Without the Deception Loss: Removing $\mathcal{L}_{attack}$ causes the attack FDE to plummet from 13.08m to 9.26m—barely worse than the no-attack baseline of 7.65m. The generator loses all adversarial capability, producing trajectories that are stealthy (MSE 0.14) but benign. This confirms that without direct gradient signal from the victim model, the generator cannot learn to craft effective deceptions.

Without the Similarity Loss: The MSE explodes from 0.212 to 11,840.05—a complete collapse in stealthiness. The generated trajectory detaches entirely from the ground truth, producing an FDE of 153.91m that, while large, would be instantly flagged by any anomaly detector. Freed from the similarity constraint, the generator pursues unconstrained attack optimization, creating overt, impractical attacks.

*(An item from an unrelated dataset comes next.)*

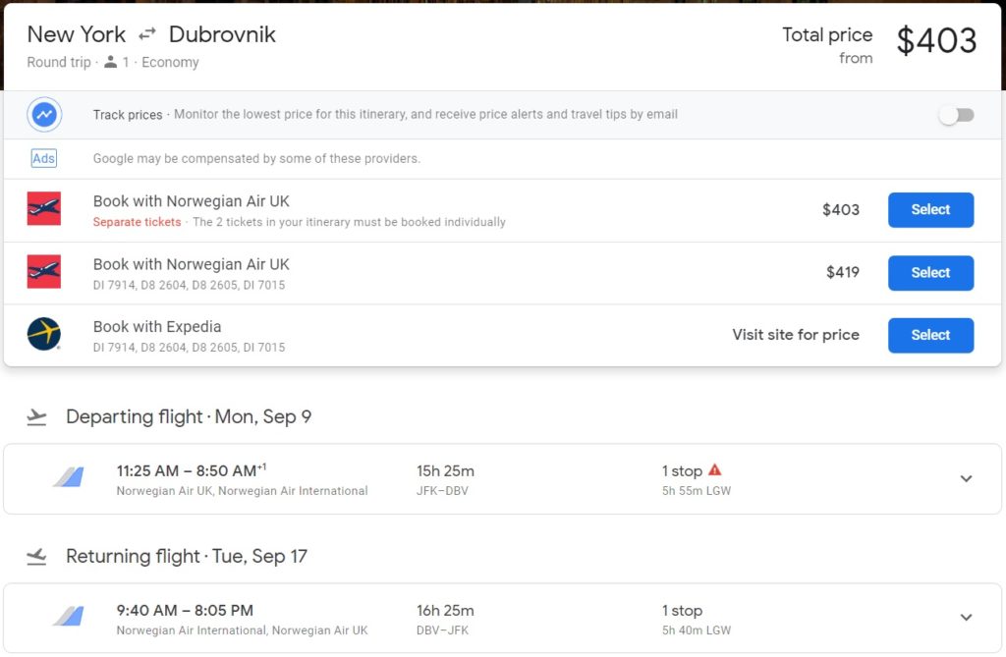Enable the Track prices toggle
1006x657 pixels.
click(x=956, y=115)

Without the Kinematic Loss: The Kinematic Violation Rate (KVR) soars from 0% to 79.08%. The generator produces physically implausible trajectories with unnatural jerkiness—technically adversarial but easily filtered by real-world systems enforcing basic physics constraints. The attack exists but cannot survive deployment.

Model Variant	Attack FDE (m) ↑	Stealthiness (MSE) ↓	Kinematic Violation Rate ↓
Full c-GAN (Proposed)	13.08 ± 0.15	0.212 ± 0.01	0.00%
w/o Attack Loss	9.26 ± 0.11	0.14 ± 0.01	0.00%
w/o Similarity Loss	153.91 ± 12.4	11840 ± 542	0.45%
w/o Kinematic Loss	14.09 ± 0.22	0.18 ± 0.02	79.08%

Table 1: Ablation study results demonstrating that all loss components are essential. Removing any single component causes catastrophic failure in either effectiveness, stealthiness, or physical plausibility.

Experimental Validation: From Benchmark Dominance to Cross-Domain Transfer

c-GAN’s validation on the nuScenes dataset—1000 driving scenes from Boston and Singapore—demonstrates consistent superiority over perturbation-based baselines. The framework achieves an 82.26% Miss Rate (MR) and 13.08m FDE, significantly outperforming both optimization-based SA-Attack (71.8% MR, 12.17m FDE) and perturbation-generative Adv-GAN (79.3% MR, 9.04m FDE).

But raw numbers only tell part of the story. The critical metric is the effectiveness-stealthiness trade-off. While SA-Attack achieves comparable FDE, its MSE of 0.25 indicates larger visible deviations. Adv-GAN’s MSE of 0.30 is worse still, and its lower FDE reveals less consistent attack potency. c-GAN’s MSE of 0.212— the lowest among all methods—confirms that its attacks are numerically closest to real trajectories while maintaining the highest miss rate.

More alarming is the cross-model and cross-domain transfer. When c-GAN trajectories generated for Trajectron++ (a CVAE-RNN architecture) were used to attack Grip++ (a GNN-based model) on the Apolloscape dataset (Chinese cities, distinct from nuScenes’ Boston/Singapore distribution), the attack remained devastating: FDE increased from 1.50m baseline to 14.88m, with Miss Rate nearly doubling from 43.06% to 82.56%.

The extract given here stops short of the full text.